> STUDY TEXT:

☆ ☆ ☆ ☆ ☆ ☆ ☆

Don’t believe me, I wrote it down here for all to see forever, so prove me wrong in the future? At Lakota in 2003 the average wage at Lakota was 48K per year. In 2011 it is as we said 62K. There was one levy approval and two strike threats for more money and benefits over an eight year period and the average wages went up by 14K per year.
I use Lakota because that’s a district I’m failure with. But similar circumstances can be found in virtually every school district in Ohio. I am envious that Lebanon will be the first to be able to use the benefits of S.B.5 to avoid a levy all together. Because now their school board will have the tools to truly bring their costs in line and avoid putting the tax payers through a levy. They will have the opportunity to teach all the districts in Southern Ohio how to proceed in such a process and will always be known as the first to do so. Because of S.B.5, there is no reason for a levy, as planned. The school board will now have the power to regulate their labor costs, and that is an exciting prospect for the tax payers.

☆ ☆ ☆ ☆ ☆ ☆ ☆

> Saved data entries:
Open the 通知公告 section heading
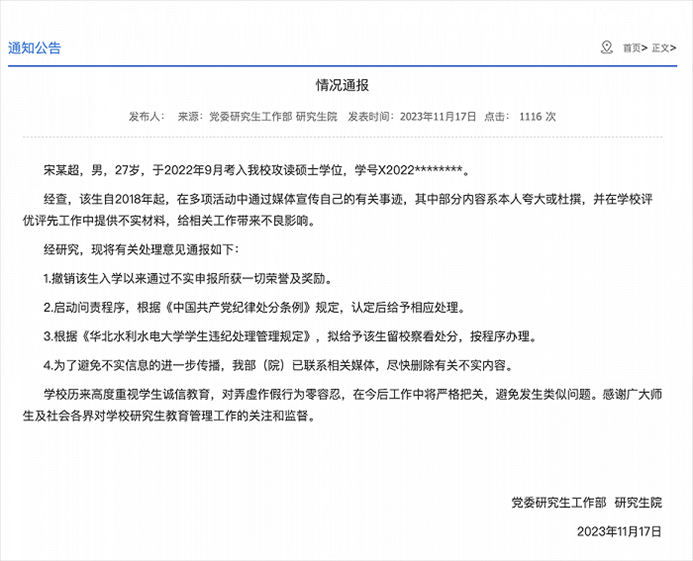Screen dimensions: 693x561 [x=34, y=47]
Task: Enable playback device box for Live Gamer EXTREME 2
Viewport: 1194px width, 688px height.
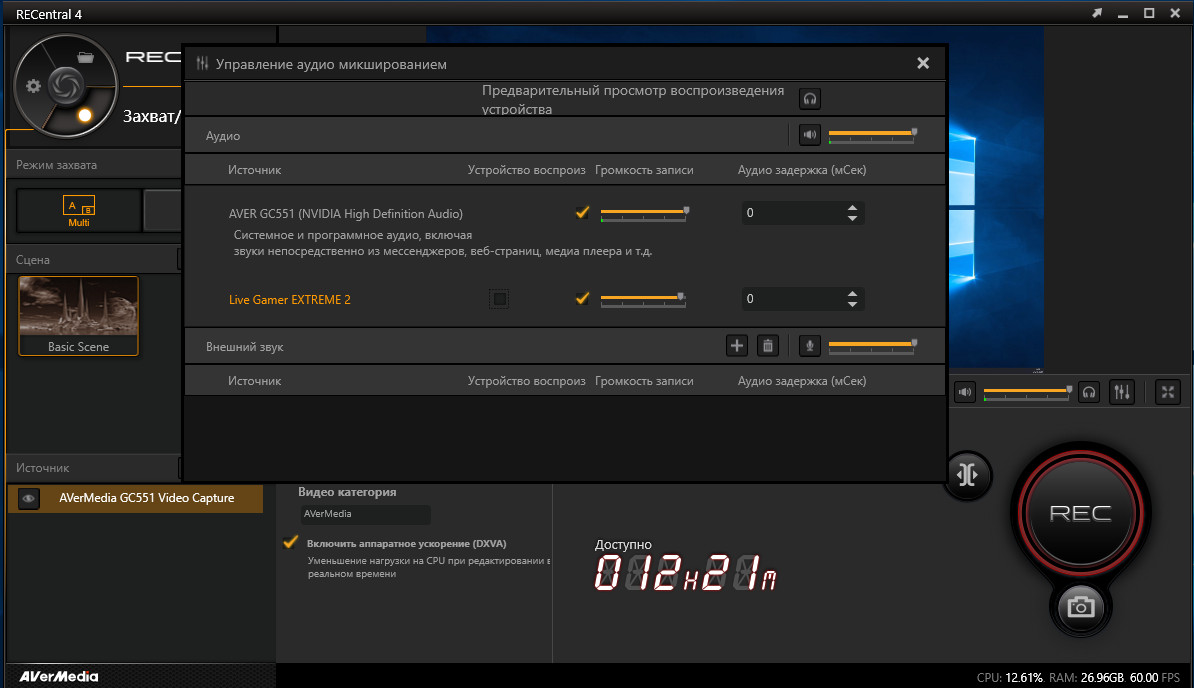Action: (500, 299)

☆ ☆ ☆ ☆ ☆ ☆ ☆

> BRIEF A: Rewrite the passage on school wages and levies from "Don’t believe me, I" through "14K per year.", putting "walkout threats" in place of "strike threats".
> BRIEF B: Extend the passage on school wages and levies by writing what comes next after its final sentence.
The records are a separate set of material from the passage on school wages and levies.

> REPLY A:
Don’t believe me, I wrote it down here for all to see forever, so prove me wrong in the future? At Lakota in 2003 the average wage at Lakota was 48K per year. In 2011 it is as we said 62K. There was one levy approval and two walkout threats for more money and benefits over an eight year period and the average wages went up by 14K per year.

> REPLY B:
But to those that those union types that are clinging to the past, and hoping to press upon communities to pass more levies and further the tax burden on property owners, you are in for a hard lesson. Calling people names because they don’t want to raise taxes on themselves will no longer work. The days where you have twisted the arms of communities are over. S.B.5 is not a radical right-winged conspiracy against the left. It is an urgent attempt to operate on a cancer that is eating away our public education system and restoring balance to local communities from the centralized power of union influence. And I S.B.5 is not used by school boards, or if voters in Ohio vote the bill down in a referendum then the system will bleed itself dry soon and nobody will have anything.
And when that day comes, don’t say you weren’t warned and that people didn’t stand up and attempt to save it, because we did. And the unions stood in the way and caused their own demise, because they were too stupid and arrogant to see that they desperately need the operation.